■ Exercise objective: Repeat the lines of the listing below exactly, starting at the line that contains "보안 (592, 784)" and running through the last line, both included, and only those.

■ Data supplied:
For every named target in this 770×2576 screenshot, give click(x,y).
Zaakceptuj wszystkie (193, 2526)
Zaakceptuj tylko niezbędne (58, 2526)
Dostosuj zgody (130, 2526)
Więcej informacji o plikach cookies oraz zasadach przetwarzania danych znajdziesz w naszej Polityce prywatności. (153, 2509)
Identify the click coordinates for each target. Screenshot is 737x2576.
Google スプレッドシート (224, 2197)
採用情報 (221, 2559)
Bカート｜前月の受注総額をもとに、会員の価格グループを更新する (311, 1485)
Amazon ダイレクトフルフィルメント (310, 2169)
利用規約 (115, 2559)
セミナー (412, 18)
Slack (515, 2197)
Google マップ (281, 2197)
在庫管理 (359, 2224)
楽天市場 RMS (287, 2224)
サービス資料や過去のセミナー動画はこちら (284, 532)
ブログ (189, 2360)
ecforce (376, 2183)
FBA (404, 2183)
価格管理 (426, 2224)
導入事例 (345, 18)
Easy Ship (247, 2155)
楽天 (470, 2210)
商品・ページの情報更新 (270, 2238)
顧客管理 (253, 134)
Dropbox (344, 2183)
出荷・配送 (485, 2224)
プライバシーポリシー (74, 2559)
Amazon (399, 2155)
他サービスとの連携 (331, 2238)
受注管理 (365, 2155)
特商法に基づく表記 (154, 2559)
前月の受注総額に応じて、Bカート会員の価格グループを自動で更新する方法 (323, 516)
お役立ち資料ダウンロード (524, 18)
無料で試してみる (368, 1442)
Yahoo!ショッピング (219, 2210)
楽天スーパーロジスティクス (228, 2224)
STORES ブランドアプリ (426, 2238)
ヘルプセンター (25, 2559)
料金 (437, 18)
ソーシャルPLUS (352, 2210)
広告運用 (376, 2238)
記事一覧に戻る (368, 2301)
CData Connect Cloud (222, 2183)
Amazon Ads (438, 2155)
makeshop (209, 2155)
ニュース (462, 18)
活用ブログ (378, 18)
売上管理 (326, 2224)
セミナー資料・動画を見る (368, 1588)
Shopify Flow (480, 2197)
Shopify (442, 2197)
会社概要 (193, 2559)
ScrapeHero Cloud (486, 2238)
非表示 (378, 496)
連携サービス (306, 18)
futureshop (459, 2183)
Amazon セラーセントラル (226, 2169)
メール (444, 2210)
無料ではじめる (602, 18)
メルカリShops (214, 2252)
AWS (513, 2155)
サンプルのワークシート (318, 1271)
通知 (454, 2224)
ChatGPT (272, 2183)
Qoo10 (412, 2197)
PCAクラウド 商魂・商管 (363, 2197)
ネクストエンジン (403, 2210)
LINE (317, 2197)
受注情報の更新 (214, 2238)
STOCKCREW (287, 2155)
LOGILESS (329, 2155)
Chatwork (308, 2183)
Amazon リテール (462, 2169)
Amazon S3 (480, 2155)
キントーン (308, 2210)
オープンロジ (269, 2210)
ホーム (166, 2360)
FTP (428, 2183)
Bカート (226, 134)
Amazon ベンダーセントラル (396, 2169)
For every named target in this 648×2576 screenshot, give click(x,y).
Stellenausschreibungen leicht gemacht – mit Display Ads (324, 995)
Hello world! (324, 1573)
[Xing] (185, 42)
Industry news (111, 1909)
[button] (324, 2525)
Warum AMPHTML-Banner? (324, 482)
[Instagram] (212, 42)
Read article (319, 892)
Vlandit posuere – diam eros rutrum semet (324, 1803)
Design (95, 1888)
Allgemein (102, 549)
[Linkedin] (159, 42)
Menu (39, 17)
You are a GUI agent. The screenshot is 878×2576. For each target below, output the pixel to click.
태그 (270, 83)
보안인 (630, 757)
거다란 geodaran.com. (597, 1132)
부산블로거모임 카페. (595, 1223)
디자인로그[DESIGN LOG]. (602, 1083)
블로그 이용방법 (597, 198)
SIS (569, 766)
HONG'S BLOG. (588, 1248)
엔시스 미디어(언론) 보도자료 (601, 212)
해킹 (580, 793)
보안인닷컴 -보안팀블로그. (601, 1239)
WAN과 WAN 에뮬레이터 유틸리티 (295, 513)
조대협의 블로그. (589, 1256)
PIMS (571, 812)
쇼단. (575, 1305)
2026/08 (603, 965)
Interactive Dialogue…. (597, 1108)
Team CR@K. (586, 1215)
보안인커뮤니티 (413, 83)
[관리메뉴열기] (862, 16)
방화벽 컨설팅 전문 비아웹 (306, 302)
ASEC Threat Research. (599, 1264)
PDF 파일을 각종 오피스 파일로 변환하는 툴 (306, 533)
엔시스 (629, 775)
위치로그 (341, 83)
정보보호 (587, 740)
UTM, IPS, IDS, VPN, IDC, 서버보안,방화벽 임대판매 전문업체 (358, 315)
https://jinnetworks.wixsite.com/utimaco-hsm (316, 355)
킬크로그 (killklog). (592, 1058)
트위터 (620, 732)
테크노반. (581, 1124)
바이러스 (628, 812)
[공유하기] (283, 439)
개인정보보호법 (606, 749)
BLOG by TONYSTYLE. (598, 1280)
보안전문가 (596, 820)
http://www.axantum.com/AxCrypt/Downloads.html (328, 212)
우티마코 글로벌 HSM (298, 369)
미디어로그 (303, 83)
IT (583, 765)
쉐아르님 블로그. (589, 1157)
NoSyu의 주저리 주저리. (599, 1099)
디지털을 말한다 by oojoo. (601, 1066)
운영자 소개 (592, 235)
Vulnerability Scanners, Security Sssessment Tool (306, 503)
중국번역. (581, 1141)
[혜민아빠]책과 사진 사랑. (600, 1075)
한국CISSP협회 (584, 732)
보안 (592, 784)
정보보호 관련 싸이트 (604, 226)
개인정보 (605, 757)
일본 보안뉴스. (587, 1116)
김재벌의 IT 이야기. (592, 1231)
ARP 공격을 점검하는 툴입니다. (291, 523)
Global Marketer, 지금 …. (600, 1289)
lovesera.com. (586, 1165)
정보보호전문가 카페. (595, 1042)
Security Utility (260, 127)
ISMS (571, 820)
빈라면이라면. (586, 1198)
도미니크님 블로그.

■ Your solution:
보안 (592, 784)
정보보호 관련 싸이트 (604, 226)
개인정보 (605, 757)
일본 보안뉴스. (587, 1116)
김재벌의 IT 이야기. (592, 1231)
ARP 공격을 점검하는 툴입니다. (291, 523)
Global Marketer, 지금 …. (600, 1289)
lovesera.com. (586, 1165)
정보보호전문가 카페. (595, 1042)
Security Utility (260, 127)
ISMS (571, 820)
빈라면이라면. (586, 1198)
도미니크님 블로그.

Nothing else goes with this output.